─── INFORMATION ───
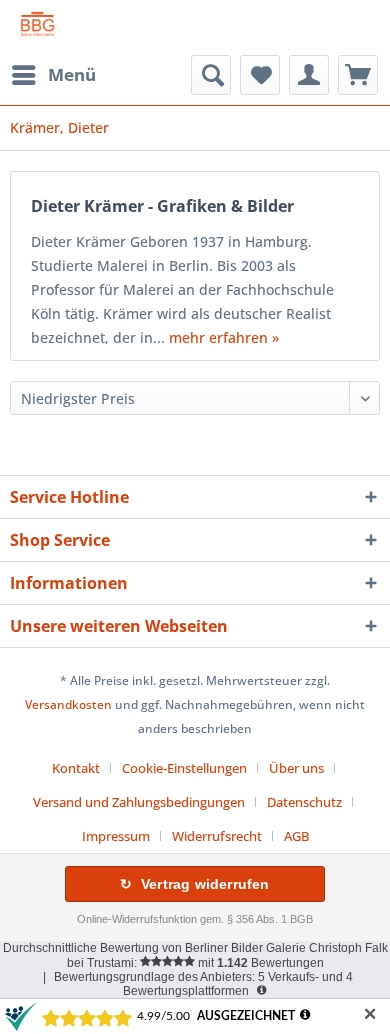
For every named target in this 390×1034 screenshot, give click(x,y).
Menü (72, 74)
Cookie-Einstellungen (184, 768)
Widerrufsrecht (217, 836)
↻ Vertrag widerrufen (194, 884)
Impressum (116, 836)
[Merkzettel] (260, 75)
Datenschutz (304, 802)
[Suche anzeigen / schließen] (211, 75)
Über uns (296, 768)
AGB (296, 836)
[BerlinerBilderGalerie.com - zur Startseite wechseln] (37, 27)
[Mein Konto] (309, 75)
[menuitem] (53, 75)
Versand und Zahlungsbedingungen (139, 802)
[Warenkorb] (358, 75)
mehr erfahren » (224, 337)
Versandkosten (68, 704)
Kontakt (76, 768)
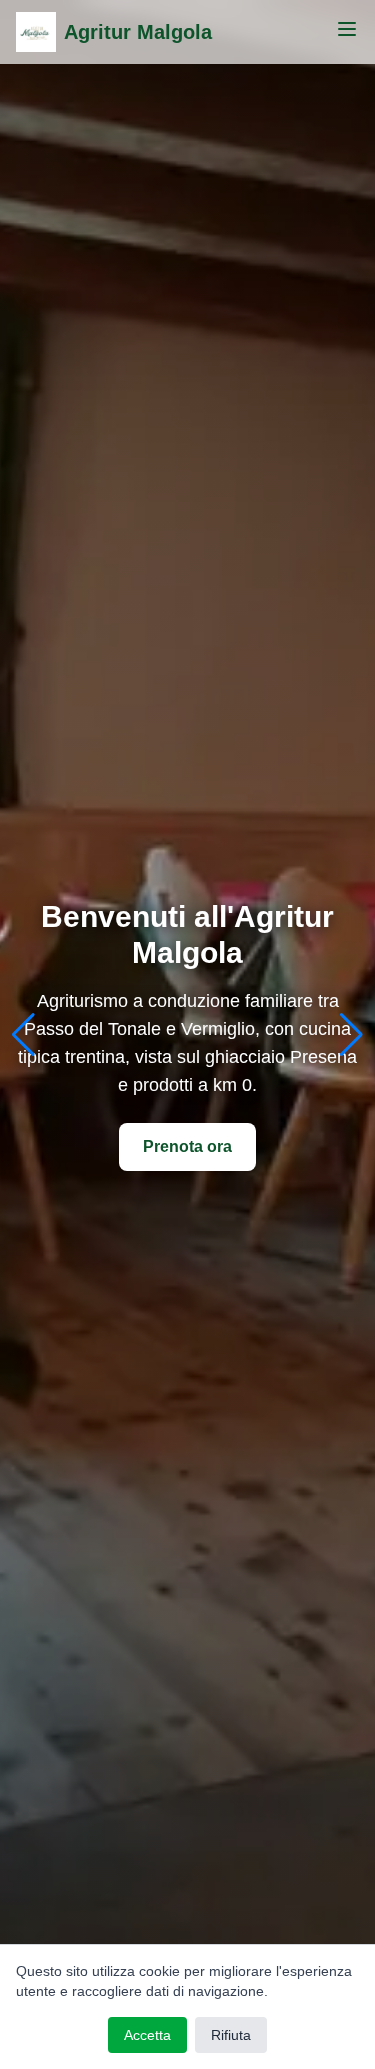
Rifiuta (231, 2035)
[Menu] (347, 29)
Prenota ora (187, 1146)
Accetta (147, 2035)
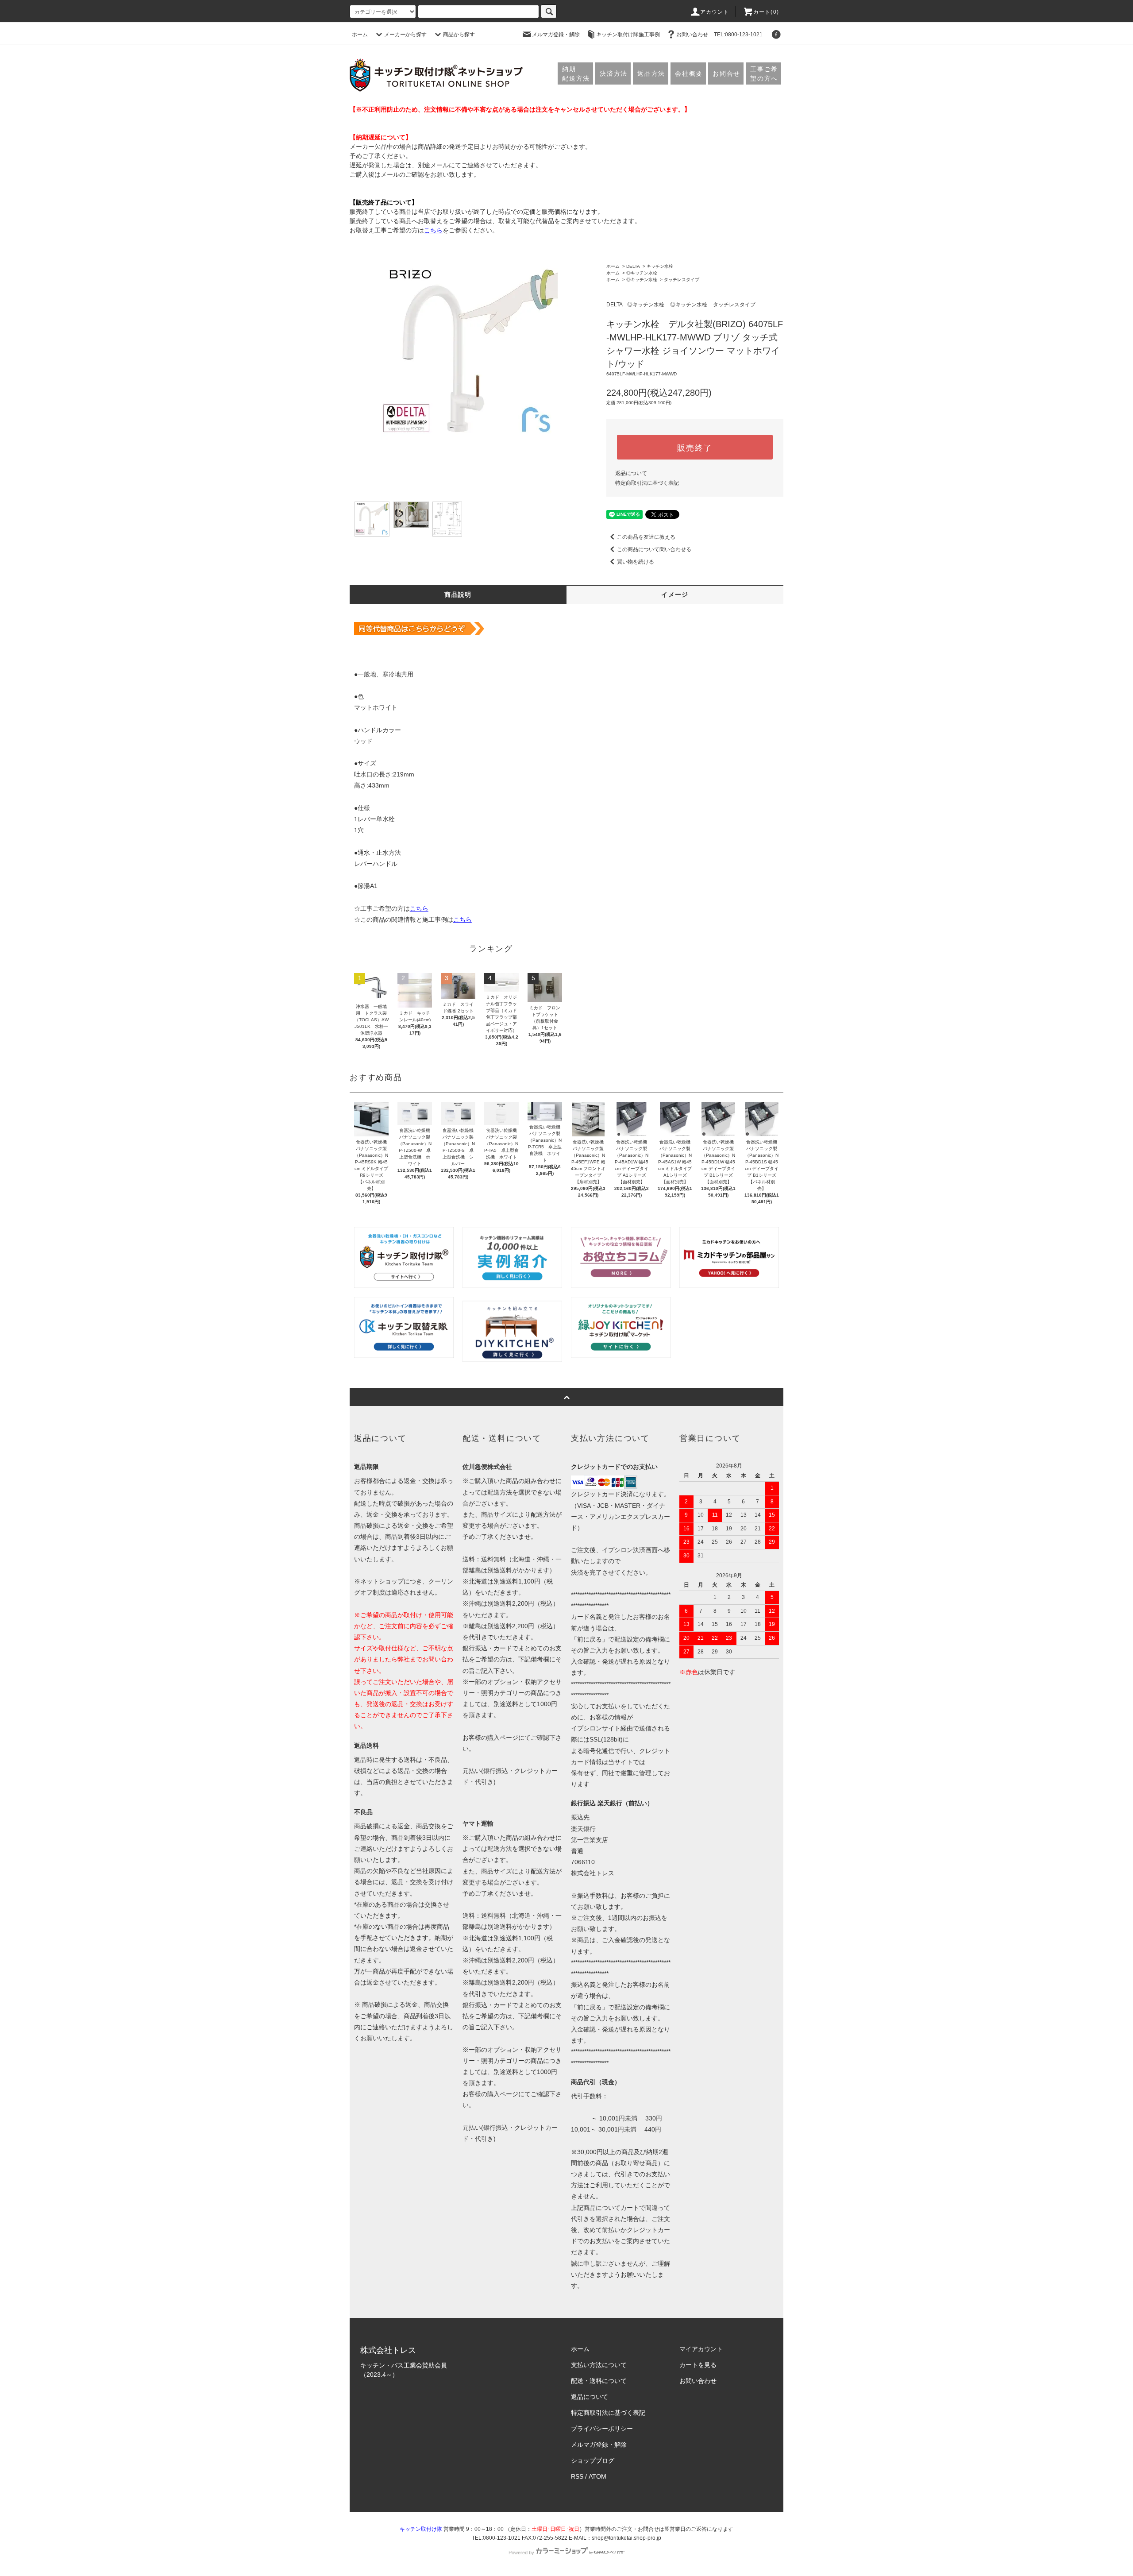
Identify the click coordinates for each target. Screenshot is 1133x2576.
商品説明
───
# [INSTRUCTIONS TO FOLLOW]
Scan the data for the string "click" and copy each line in which it occurs.

# [TASK OUTPUT]
For every named target in this 390×1034 screenshot, give click(x,y).
Identify the click coordinates for each target. Screenshot is 1133x2576.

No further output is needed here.